What the “one hundred days” tells us is Trump is not going to litter his first one hundred days with the Ukraine matter. It is a custom to assume that the first one hundred days of a new administration set the tone, so it is not an accident that Kellogg was suddenly using that phrasing. It is a signal that the Ukraine matter is not in the list of items that will take up the president’s time starting in January. To whom it was a signal is not all that clear and whether they understood it is unknown.
Time is the way to think about what Trump is planning for his second term. He has just one term and that means he has about eighteen months to get his domestic agenda pushed through Congress and the administrative state. Once we get to the summer of 2026 his party will be busy throwing the midterms. This means they will not pass anything the people want but instead focus on angering the base. After the election, Trump will get nothing from Congress.

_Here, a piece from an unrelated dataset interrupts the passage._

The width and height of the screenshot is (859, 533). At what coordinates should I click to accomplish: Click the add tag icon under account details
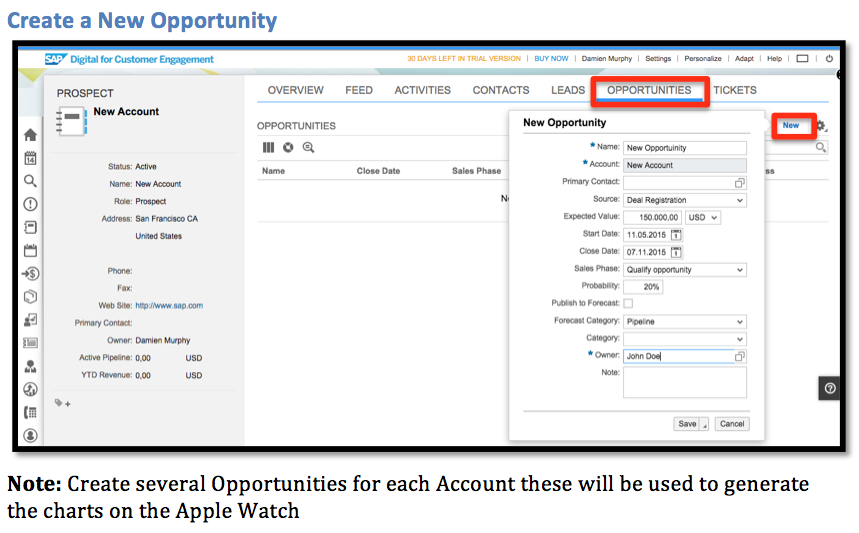coord(62,403)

This is a lesson Trump learned the hard way the first time. Once he won the election, he was swept up in a series of events that forced him to use his time in ways that had no benefit to him. He became the salesman wasting his days tending to customer service issues, rather than finding and closing new business. The number one skill for a salesman is time management. If you fail to manage your time, you fail. This is true for presidents, especially reformers like Trump.
It is why the signs point to Trump being something of a do-nothing president with regards to foreign policy issues. With Ukraine, he can do nothing, and it will resolve itself, as far as Trump is concerned. He inherited an unsalvageable mess from Biden, so no deal is better than any deal. Spending any time on it is a waste, so the one hundred days will probably turn into forever. The post-war deal with Russia will be left to the governments of Europe and the EU.

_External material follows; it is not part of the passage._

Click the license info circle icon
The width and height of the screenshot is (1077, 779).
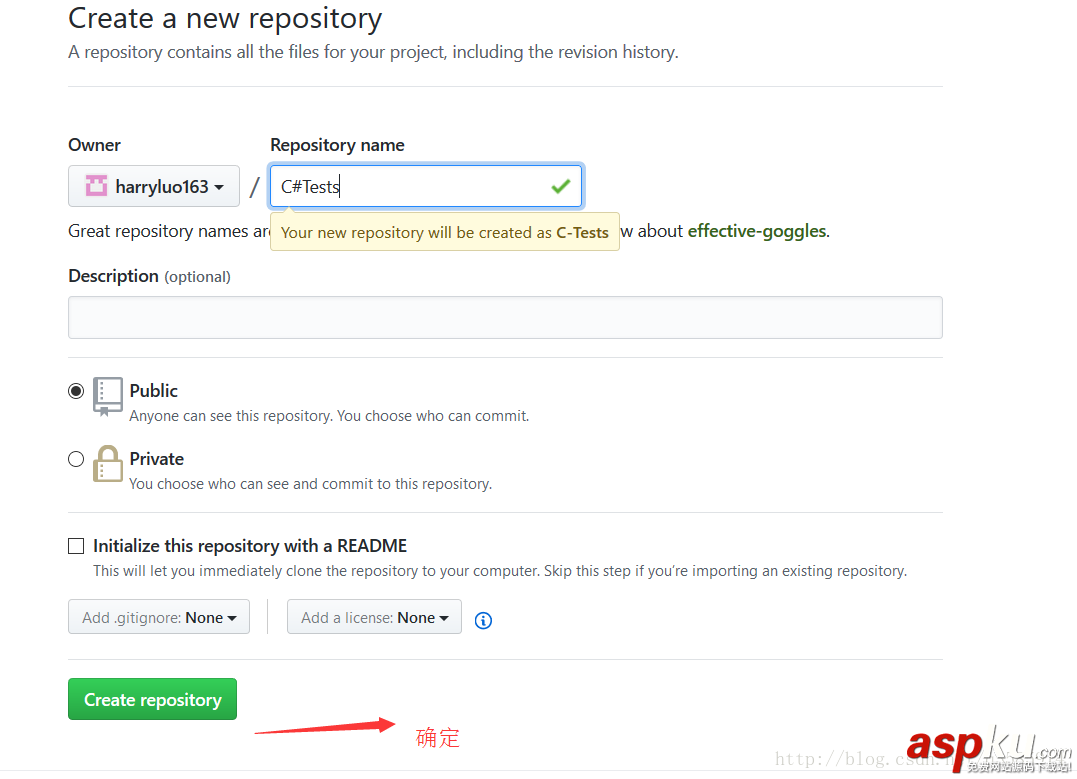point(483,620)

As for Israel, the signs are there for a delaying action. Kellogg was asked about it and reiterated the usual lines about pressuring Iran to abandon its nuclear program, which they largely did long ago. Michael Waltz, the new national security adviser, seems to get his opinions on Iran from Fox News. One suspects that he was picked because he will do what the boss says. Despite talk of new sanctions, Trump remains opposed to a war with Iran, or an Israeli war with Iran.
Another signal that the Middle East may be down there with Ukraine on the priority list is the fact Trump has signaled his disdain for Netanyahu. He was not invited to the inaugural and Trump has tweeted some untoward things about him. He also posted a link to Jeffrey Sachs calling Netanyahu a “deep, dark son of a bitch”, which is not the sort of thing you say about your friends. Trump has also been clear about wanting out of Syria, especially now that it is in chaos.
What may be shaping up for the first half of the Trump term is a policy of doing nothing with regards to the foreign policy hotspots. Trump and his advisors can answer questions and make the usual noises, but when it comes to investing time, the scarcest commodity Trump possesses, the administration will be stingy. These issues will get the absolute minimum amount of time and only so that they do not become a time waster for the domestic agenda.
It is looking like Trump learned that the most important card any president can play in politics is his attention. There is not much anyone can do if Trump simply de-prioritizes Ukraine, for example. “We are looking into it” works just as well against the schemers behind things like Ukraine as it does his own voters. Perhaps this time, instead of saying this regarding domestic issues, Trump will be saying it regarding foreign policy, to focus on the issues that matter to him.